EXERCISE REQUIREMENTS: Take the data below and repeat it exactly.

DATA LISTING:

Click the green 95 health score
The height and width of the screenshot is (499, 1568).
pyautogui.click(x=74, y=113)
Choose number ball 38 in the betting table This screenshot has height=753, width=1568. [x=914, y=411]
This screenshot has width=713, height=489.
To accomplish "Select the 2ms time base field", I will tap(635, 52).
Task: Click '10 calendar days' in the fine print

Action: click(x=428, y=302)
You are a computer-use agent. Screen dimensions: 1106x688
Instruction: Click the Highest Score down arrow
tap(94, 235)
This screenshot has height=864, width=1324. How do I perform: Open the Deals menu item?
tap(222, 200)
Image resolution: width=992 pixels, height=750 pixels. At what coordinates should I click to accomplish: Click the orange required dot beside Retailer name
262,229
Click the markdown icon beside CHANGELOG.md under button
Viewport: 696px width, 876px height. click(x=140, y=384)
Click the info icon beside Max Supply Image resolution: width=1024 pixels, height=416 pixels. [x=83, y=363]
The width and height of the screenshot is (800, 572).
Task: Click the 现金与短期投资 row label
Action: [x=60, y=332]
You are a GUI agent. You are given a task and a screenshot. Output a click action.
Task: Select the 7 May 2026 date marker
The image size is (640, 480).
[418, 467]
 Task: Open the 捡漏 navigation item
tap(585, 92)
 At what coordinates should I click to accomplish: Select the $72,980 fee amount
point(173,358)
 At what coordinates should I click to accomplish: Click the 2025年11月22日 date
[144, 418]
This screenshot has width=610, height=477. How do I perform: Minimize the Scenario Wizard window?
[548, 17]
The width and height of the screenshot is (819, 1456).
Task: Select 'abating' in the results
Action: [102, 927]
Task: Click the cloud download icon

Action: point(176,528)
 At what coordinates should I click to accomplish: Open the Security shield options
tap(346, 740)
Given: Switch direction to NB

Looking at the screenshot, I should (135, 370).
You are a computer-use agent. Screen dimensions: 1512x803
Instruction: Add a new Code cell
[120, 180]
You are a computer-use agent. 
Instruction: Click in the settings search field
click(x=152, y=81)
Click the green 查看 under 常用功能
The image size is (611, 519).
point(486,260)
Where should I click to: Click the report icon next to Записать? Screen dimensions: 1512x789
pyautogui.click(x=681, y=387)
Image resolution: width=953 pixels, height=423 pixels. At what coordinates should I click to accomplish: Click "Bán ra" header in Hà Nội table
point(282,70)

RESULT OF THIS TASK:
Click the green 95 health score
The height and width of the screenshot is (499, 1568).
pyautogui.click(x=74, y=113)
Choose number ball 38 in the betting table This screenshot has height=753, width=1568. [x=914, y=411]
This screenshot has width=713, height=489.
To accomplish "Select the 2ms time base field", I will tap(635, 52).
Task: Click '10 calendar days' in the fine print

Action: click(x=428, y=302)
You are a computer-use agent. Screen dimensions: 1106x688
Instruction: Click the Highest Score down arrow
tap(94, 235)
This screenshot has height=864, width=1324. How do I perform: Open the Deals menu item?
tap(222, 200)
Image resolution: width=992 pixels, height=750 pixels. At what coordinates should I click to accomplish: Click the orange required dot beside Retailer name
262,229
Click the markdown icon beside CHANGELOG.md under button
Viewport: 696px width, 876px height. click(x=140, y=384)
Click the info icon beside Max Supply Image resolution: width=1024 pixels, height=416 pixels. [x=83, y=363]
The width and height of the screenshot is (800, 572).
Task: Click the 现金与短期投资 row label
Action: [x=60, y=332]
You are a GUI agent. You are given a task and a screenshot. Output a click action.
Task: Select the 7 May 2026 date marker
The image size is (640, 480).
[418, 467]
 Task: Open the 捡漏 navigation item
tap(585, 92)
 At what coordinates should I click to accomplish: Select the $72,980 fee amount
point(173,358)
 At what coordinates should I click to accomplish: Click the 2025年11月22日 date
[144, 418]
This screenshot has width=610, height=477. How do I perform: Minimize the Scenario Wizard window?
[548, 17]
The width and height of the screenshot is (819, 1456).
Task: Select 'abating' in the results
Action: [102, 927]
Task: Click the cloud download icon

Action: point(176,528)
 At what coordinates should I click to accomplish: Open the Security shield options
tap(346, 740)
Given: Switch direction to NB

Looking at the screenshot, I should (135, 370).
You are a computer-use agent. Screen dimensions: 1512x803
Instruction: Add a new Code cell
[120, 180]
You are a computer-use agent. 
Instruction: Click in the settings search field
click(x=152, y=81)
Click the green 查看 under 常用功能
The image size is (611, 519).
point(486,260)
Where should I click to: Click the report icon next to Записать? Screen dimensions: 1512x789
pyautogui.click(x=681, y=387)
Image resolution: width=953 pixels, height=423 pixels. At what coordinates should I click to accomplish: Click "Bán ra" header in Hà Nội table
point(282,70)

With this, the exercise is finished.